The expected output is every entry, copied exactly.
** Opening DATASET RECORDS block **
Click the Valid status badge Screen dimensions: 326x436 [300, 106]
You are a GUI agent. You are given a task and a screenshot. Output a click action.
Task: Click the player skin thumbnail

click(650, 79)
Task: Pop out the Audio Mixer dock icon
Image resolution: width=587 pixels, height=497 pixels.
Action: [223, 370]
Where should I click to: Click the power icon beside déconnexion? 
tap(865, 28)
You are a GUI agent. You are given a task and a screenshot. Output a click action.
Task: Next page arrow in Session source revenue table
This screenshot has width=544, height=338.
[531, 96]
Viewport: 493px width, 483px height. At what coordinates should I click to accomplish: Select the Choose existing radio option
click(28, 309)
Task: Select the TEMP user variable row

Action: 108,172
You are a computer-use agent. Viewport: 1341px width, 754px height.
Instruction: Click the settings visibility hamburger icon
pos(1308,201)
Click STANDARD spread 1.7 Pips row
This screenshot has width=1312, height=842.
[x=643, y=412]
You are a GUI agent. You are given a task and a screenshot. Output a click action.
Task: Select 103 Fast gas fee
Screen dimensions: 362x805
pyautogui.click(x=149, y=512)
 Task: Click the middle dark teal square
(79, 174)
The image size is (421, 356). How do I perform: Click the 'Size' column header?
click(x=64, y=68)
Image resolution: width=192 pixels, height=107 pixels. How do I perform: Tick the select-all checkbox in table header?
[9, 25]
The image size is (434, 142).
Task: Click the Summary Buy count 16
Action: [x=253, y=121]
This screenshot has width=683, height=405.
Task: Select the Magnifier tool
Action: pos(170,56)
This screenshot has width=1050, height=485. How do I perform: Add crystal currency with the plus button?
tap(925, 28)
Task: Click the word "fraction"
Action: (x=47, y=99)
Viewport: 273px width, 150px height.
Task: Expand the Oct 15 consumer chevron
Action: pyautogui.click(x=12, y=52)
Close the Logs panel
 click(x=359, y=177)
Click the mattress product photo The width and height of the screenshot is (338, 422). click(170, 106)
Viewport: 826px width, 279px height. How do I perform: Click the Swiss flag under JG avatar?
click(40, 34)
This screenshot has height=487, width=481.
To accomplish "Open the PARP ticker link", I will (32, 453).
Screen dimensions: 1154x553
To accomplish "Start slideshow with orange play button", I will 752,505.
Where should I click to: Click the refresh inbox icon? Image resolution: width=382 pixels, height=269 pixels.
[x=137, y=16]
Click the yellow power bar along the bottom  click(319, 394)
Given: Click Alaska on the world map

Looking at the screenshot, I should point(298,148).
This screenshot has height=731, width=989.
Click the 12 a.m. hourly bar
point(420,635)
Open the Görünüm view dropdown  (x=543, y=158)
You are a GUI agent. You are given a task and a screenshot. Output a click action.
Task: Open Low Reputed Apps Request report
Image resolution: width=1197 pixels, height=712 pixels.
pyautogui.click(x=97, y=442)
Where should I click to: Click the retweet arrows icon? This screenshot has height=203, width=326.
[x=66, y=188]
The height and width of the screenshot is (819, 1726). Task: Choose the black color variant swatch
** Closing DATASET RECORDS block **
**ANSWER TO THE EXERCISE**
Click the Valid status badge Screen dimensions: 326x436 [300, 106]
You are a GUI agent. You are given a task and a screenshot. Output a click action.
Task: Click the player skin thumbnail

click(650, 79)
Task: Pop out the Audio Mixer dock icon
Image resolution: width=587 pixels, height=497 pixels.
Action: [223, 370]
Where should I click to: Click the power icon beside déconnexion? 
tap(865, 28)
You are a GUI agent. You are given a task and a screenshot. Output a click action.
Task: Next page arrow in Session source revenue table
This screenshot has width=544, height=338.
[531, 96]
Viewport: 493px width, 483px height. At what coordinates should I click to accomplish: Select the Choose existing radio option
click(28, 309)
Task: Select the TEMP user variable row

Action: 108,172
You are a computer-use agent. Viewport: 1341px width, 754px height.
Instruction: Click the settings visibility hamburger icon
pos(1308,201)
Click STANDARD spread 1.7 Pips row
This screenshot has width=1312, height=842.
[x=643, y=412]
You are a GUI agent. You are given a task and a screenshot. Output a click action.
Task: Select 103 Fast gas fee
Screen dimensions: 362x805
pyautogui.click(x=149, y=512)
 Task: Click the middle dark teal square
(79, 174)
The image size is (421, 356). How do I perform: Click the 'Size' column header?
click(x=64, y=68)
Image resolution: width=192 pixels, height=107 pixels. How do I perform: Tick the select-all checkbox in table header?
[9, 25]
The image size is (434, 142).
Task: Click the Summary Buy count 16
Action: [x=253, y=121]
This screenshot has width=683, height=405.
Task: Select the Magnifier tool
Action: pos(170,56)
This screenshot has width=1050, height=485. How do I perform: Add crystal currency with the plus button?
tap(925, 28)
Task: Click the word "fraction"
Action: (x=47, y=99)
Viewport: 273px width, 150px height.
Task: Expand the Oct 15 consumer chevron
Action: pyautogui.click(x=12, y=52)
Close the Logs panel
 click(x=359, y=177)
Click the mattress product photo The width and height of the screenshot is (338, 422). click(170, 106)
Viewport: 826px width, 279px height. How do I perform: Click the Swiss flag under JG avatar?
click(40, 34)
This screenshot has height=487, width=481.
To accomplish "Open the PARP ticker link", I will (32, 453).
Screen dimensions: 1154x553
To accomplish "Start slideshow with orange play button", I will 752,505.
Where should I click to: Click the refresh inbox icon? Image resolution: width=382 pixels, height=269 pixels.
[x=137, y=16]
Click the yellow power bar along the bottom  click(319, 394)
Given: Click Alaska on the world map

Looking at the screenshot, I should point(298,148).
This screenshot has height=731, width=989.
Click the 12 a.m. hourly bar
point(420,635)
Open the Görünüm view dropdown  (x=543, y=158)
You are a GUI agent. You are given a task and a screenshot. Output a click action.
Task: Open Low Reputed Apps Request report
Image resolution: width=1197 pixels, height=712 pixels.
pyautogui.click(x=97, y=442)
Where should I click to: Click the retweet arrows icon? This screenshot has height=203, width=326.
[x=66, y=188]
The height and width of the screenshot is (819, 1726). Task: Choose the black color variant swatch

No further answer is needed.